Definition of morphology in English:



  • 1mass noun The study of the forms of things.

    1. 1.1 The branch of biology that deals with the form of living organisms, and with relationships between their structures.
      • ‘Indeed, far more studies have examined the relationship between morphology and performance than between performance and fitness.’
      • ‘Organisms were identified by morphology and biochemical reactions.’
      • ‘Analysis of covariance revealed some relationships between subspecies morphology / growth habit and local environmental conditions.’
      • ‘Gross changes in chromosome morphology occur at each mitosis.’
      • ‘Given the relationship with male morphology, another question arising from these studies is what determines wasp body size.’
    2. 1.2Linguistics The study of the forms of words, in particular inflected forms.
      ‘grammar is organized along two main dimensions: morphology and syntax’
      ‘a generative approach to Italian morphology’
      • ‘The general implication is that the ambiguities that exist in the relationships between orthography, phonology, and morphology underlie spelling knowledge.’
      • ‘Of central concern is the relationship between morphology and phonology.’
      • ‘French has inflectional morphology to indicate plurality, person, number, and tense, so inflection is not a foreign concept.’
      • ‘Dialect encompasses various aspects of the language - syntax, morphology, lexicon, phonology.’
      • ‘In some circumstances, languages borrow morphology as well as vocabulary.’
      inflection, form, ending
      View synonyms
  • 2A particular form, shape, or structure.

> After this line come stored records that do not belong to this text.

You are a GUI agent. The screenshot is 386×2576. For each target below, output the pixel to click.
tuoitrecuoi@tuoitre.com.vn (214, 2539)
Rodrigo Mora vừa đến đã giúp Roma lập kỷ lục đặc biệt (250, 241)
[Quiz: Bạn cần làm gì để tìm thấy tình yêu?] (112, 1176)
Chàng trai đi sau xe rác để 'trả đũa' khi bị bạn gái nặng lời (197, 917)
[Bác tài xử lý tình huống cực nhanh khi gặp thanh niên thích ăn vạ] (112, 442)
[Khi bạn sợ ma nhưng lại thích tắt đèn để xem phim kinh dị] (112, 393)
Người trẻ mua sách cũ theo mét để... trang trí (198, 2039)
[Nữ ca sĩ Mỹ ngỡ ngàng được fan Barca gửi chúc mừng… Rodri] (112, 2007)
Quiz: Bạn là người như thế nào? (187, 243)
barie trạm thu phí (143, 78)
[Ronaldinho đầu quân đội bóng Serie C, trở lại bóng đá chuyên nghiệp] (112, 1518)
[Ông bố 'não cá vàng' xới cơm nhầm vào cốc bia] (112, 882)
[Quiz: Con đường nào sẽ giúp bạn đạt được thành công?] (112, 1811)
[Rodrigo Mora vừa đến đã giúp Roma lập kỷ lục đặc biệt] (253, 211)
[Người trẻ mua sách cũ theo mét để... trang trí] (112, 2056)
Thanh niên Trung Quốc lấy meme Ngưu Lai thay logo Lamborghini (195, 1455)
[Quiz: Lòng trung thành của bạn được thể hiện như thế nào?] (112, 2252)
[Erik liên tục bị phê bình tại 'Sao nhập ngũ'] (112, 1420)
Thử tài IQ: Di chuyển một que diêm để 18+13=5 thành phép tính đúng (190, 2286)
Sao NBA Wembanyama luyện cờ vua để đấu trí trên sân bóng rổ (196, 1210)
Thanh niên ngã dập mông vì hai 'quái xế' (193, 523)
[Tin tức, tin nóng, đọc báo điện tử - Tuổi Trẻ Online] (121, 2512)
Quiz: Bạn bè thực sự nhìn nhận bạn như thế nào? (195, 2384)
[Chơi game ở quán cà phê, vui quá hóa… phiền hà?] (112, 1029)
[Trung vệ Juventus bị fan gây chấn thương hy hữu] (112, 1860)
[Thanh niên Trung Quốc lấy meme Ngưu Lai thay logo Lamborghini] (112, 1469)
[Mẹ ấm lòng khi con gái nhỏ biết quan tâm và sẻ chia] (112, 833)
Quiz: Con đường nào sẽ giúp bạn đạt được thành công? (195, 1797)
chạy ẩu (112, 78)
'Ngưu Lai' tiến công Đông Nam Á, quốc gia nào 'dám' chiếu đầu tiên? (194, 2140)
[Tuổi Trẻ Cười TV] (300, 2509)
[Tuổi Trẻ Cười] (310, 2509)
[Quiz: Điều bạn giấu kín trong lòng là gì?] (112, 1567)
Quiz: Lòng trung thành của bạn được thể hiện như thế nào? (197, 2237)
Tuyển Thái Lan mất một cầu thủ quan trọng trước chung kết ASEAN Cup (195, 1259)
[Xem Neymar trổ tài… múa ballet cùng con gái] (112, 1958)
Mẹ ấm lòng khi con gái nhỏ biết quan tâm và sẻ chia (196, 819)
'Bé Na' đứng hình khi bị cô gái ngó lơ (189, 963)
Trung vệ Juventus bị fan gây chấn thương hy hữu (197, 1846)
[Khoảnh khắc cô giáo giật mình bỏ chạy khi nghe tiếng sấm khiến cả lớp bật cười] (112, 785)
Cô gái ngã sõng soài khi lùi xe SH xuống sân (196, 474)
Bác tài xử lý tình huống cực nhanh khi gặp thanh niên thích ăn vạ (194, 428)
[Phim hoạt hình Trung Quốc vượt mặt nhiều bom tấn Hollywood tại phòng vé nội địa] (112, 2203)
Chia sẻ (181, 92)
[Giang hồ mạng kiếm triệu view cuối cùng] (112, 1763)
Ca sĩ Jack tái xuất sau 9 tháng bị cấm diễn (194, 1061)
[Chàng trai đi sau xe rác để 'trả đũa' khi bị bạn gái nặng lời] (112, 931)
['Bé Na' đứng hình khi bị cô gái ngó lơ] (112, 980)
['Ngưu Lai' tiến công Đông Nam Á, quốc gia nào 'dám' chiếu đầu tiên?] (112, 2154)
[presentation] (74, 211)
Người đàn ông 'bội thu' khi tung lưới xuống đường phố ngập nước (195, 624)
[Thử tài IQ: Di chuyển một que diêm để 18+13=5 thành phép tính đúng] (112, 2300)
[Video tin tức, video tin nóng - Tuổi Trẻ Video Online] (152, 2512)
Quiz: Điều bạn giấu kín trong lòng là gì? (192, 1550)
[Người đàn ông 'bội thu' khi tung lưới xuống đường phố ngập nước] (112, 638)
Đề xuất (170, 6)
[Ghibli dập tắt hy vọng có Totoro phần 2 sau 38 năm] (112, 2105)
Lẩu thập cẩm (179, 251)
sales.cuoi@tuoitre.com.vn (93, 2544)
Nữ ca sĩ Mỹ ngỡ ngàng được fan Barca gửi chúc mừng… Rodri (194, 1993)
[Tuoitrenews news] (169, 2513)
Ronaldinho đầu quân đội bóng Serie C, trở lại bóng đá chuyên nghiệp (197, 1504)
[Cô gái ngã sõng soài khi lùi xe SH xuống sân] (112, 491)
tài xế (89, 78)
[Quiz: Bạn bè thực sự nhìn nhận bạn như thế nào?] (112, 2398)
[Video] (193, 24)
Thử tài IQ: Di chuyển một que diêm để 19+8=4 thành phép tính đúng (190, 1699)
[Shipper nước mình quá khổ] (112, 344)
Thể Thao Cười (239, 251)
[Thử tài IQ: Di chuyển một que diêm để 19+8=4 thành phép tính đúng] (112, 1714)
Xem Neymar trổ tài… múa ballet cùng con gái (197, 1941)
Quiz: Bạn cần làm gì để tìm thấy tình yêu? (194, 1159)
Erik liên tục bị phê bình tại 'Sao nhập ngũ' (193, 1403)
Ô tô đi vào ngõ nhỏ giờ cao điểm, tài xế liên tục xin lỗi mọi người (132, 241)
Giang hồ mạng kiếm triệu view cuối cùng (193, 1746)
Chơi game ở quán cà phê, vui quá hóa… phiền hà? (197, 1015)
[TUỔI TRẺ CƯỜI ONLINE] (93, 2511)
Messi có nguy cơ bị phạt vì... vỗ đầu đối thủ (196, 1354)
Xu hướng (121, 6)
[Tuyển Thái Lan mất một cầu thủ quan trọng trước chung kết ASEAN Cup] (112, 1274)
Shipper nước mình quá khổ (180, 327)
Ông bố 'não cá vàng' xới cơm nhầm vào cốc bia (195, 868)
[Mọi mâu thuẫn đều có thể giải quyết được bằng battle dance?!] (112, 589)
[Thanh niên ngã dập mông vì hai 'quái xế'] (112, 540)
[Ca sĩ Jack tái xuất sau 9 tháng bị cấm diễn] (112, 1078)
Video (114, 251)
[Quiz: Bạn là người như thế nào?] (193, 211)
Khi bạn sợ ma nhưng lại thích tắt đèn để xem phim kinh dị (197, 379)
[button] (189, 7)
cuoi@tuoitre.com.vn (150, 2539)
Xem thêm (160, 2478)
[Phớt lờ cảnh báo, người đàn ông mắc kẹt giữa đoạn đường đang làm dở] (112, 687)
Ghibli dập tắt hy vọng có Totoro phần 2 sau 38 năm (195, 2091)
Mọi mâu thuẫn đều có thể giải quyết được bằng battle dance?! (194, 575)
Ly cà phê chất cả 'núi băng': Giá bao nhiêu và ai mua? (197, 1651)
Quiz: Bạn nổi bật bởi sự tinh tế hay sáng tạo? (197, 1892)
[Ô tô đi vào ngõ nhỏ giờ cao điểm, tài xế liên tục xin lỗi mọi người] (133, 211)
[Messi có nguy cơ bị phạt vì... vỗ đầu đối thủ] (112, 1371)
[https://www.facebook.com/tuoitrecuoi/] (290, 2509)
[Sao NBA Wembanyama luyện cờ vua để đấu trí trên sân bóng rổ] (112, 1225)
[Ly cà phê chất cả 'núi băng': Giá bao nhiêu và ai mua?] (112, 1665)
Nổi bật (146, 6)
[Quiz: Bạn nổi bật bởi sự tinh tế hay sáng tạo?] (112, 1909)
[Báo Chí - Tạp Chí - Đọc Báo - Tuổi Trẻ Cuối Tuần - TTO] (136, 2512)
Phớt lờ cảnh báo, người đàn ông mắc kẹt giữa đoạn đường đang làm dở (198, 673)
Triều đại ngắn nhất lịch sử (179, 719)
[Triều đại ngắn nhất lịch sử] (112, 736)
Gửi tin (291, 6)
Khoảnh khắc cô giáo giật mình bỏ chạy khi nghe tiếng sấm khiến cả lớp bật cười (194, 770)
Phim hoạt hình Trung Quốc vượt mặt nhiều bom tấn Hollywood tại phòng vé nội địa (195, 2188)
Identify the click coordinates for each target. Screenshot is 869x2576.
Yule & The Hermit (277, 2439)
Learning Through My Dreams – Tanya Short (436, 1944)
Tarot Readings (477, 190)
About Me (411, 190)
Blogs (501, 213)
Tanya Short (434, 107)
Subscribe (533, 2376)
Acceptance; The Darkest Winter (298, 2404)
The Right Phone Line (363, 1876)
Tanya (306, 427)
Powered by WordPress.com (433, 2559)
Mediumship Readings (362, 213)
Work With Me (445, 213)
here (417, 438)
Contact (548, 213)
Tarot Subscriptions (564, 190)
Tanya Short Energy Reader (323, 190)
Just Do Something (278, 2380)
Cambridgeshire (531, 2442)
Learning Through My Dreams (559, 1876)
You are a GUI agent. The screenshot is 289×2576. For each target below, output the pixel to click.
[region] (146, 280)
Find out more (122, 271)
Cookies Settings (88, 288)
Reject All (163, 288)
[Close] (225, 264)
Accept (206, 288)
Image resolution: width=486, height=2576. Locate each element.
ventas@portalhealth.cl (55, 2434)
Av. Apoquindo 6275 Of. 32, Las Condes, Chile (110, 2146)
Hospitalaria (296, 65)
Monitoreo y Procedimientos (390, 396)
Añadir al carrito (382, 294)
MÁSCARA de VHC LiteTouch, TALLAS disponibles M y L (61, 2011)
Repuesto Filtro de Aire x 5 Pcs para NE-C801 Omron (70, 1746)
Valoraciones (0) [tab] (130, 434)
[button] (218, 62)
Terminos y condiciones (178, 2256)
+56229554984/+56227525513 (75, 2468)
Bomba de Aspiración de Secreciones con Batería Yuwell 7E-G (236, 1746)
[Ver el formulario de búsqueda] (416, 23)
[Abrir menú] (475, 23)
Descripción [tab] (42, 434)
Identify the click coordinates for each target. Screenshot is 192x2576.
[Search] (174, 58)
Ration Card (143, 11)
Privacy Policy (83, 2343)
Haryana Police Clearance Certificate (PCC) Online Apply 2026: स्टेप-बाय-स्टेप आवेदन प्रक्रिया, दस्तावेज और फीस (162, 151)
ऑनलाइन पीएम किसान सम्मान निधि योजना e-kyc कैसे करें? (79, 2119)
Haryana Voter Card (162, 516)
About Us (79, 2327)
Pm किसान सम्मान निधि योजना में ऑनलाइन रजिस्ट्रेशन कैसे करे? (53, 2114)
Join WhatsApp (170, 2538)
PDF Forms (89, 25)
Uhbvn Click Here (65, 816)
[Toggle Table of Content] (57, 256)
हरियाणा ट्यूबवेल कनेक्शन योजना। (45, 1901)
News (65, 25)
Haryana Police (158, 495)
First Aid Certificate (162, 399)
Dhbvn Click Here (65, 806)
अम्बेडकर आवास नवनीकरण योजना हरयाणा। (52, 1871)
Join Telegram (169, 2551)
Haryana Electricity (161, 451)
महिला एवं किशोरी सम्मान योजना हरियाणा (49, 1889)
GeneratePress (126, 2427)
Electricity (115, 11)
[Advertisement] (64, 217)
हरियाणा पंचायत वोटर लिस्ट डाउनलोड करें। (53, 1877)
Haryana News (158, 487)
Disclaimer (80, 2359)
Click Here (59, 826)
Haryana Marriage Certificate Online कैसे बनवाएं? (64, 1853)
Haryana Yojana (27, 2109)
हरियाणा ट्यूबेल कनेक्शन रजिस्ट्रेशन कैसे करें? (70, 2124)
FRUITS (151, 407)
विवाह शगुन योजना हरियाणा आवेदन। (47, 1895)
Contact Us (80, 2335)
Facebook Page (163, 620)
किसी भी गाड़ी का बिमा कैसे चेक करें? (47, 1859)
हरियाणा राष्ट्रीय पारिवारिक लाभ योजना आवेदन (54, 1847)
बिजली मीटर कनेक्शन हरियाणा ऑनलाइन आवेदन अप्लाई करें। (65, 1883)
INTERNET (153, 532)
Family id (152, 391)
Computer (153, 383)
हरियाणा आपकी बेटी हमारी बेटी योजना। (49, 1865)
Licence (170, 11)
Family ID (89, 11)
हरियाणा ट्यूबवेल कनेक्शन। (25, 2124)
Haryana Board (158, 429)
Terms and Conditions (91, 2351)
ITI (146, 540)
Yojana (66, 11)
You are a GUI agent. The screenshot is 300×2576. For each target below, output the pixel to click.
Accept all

    • ‘The largest and finest crystals - many having very complex morphologies - crystallize in the pillow pockets.’
    • ‘Second, most morphologies related to strictly marginal growth are now associated only with ferns.’
    • ‘So we can make a more general study of the functional morphology, the behaviour and the general anatomy of the animal.’
    • ‘Students discovered unusual morphologies, and they learned of the often extreme physical and chemical attributes of urban soils.’
    • ‘Species were chosen to comprise a range of morphologies within the green stem habit, with large differences in the ratio of leaf to total photosynthetic area.’
    • ‘Many Paleozoic forms, now extinct, had very unusual morphologies.’
    • ‘The experiment was repeated for species of contrasting shoot and root morphologies: carrot, cabbage and onion, in separate years.’
    • ‘Orchids display a vast array of floral morphologies and pollination mechanisms.’
    • ‘It might be worth stating how problematic it can be to study morphology through time in a geographically restricted subset of a species.’
    • ‘It will be important to directly quantify the flight costs of different tail morphologies in these and closely related species.’
    • ‘Ferns represent the majority of independent evolutions of leaf morphologies that suggest departures from strictly marginal growth.’
    • ‘Leaf anatomy and morphology were studied in 11 tree species growing in an undisturbed forest for over 50 years.’
    • ‘Further, individual follicles produce feathers of different morphologies over the course of their life.’
    • ‘In addition, the species differ in wing morphologies.’
    • ‘A single follicle will produce different morphologies on the same bird in the same spot depending on which generation the feather is.’
    • ‘The morphologies of these previously distinct element types probably begin to merge, but they still represent two separate element pairs.’
    • ‘Such flat morphologies are common in the Central Andes.’
    • ‘The general geometric morphologies of elements from the two populations are also very similar.’


Mid 19th century: from Greek morphē ‘form’ + -logy.